• _Exercise brief_
Return, word for word, only the lines from the one containing "1100x850 pixels." through the last line of the entries.

[Saved data entries]

■ ■ ■

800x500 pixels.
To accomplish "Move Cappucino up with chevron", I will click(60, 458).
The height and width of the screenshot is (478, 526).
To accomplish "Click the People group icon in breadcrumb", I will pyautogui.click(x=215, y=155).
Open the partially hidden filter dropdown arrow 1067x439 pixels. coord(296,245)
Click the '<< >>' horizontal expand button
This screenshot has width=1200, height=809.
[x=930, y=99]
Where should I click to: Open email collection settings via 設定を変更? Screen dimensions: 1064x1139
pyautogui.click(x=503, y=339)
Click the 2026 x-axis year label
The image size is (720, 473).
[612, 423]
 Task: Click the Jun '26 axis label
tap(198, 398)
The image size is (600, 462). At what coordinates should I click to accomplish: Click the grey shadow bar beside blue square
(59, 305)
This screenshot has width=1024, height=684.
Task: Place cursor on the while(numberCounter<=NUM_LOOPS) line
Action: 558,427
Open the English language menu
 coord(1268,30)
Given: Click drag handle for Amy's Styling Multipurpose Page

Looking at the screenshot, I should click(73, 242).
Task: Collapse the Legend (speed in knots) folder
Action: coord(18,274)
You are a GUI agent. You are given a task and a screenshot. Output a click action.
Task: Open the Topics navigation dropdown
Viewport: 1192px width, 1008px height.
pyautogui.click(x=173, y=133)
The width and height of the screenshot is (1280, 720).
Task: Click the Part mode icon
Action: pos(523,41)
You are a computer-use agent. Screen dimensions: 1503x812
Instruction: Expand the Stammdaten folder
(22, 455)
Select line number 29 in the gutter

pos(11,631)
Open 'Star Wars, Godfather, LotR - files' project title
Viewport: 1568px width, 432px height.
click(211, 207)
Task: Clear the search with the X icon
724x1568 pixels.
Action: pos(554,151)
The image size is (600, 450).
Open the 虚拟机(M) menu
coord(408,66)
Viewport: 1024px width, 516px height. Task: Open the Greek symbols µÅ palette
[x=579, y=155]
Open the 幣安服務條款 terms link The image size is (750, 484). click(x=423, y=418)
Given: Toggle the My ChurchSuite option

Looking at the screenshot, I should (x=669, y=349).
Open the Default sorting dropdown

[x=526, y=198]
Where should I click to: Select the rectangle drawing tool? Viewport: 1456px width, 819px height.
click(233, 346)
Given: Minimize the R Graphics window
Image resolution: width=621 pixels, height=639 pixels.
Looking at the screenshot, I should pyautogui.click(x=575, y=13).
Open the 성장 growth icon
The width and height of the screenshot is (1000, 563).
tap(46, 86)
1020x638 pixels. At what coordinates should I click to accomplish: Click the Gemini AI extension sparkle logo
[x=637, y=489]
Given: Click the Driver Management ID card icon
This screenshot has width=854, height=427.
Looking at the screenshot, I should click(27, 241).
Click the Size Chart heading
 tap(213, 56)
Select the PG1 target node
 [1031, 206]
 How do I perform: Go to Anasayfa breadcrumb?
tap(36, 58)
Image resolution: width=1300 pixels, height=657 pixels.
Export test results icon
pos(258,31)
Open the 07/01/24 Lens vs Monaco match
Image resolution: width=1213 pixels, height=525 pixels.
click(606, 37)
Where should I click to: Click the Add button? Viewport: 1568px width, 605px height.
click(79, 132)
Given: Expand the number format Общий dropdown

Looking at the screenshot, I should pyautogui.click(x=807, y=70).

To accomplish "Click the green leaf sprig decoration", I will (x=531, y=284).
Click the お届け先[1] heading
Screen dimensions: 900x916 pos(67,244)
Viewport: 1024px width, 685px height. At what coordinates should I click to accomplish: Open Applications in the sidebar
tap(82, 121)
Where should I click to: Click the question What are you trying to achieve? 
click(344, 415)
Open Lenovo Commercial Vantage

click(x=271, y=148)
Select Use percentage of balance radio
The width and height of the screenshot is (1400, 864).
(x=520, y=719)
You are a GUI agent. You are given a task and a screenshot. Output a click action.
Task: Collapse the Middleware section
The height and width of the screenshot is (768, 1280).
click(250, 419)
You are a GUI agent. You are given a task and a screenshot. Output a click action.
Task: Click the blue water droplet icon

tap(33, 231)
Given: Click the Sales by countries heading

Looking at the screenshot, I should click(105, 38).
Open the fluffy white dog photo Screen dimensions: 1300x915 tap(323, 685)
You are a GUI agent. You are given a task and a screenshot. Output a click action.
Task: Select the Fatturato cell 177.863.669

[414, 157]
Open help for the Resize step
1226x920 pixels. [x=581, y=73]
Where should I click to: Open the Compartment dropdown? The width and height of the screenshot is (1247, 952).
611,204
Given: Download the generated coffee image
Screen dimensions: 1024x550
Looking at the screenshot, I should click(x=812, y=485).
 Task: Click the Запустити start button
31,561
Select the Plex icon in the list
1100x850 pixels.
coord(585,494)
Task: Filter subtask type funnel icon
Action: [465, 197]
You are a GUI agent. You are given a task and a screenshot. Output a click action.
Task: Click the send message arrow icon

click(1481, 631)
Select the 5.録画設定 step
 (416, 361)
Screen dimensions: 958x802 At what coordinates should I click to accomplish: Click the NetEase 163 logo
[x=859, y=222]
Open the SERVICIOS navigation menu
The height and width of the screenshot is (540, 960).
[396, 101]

■ ■ ■

• _Answer below_
1100x850 pixels.
coord(585,494)
Task: Filter subtask type funnel icon
Action: [465, 197]
You are a GUI agent. You are given a task and a screenshot. Output a click action.
Task: Click the send message arrow icon

click(1481, 631)
Select the 5.録画設定 step
 (416, 361)
Screen dimensions: 958x802 At what coordinates should I click to accomplish: Click the NetEase 163 logo
[x=859, y=222]
Open the SERVICIOS navigation menu
The height and width of the screenshot is (540, 960).
[396, 101]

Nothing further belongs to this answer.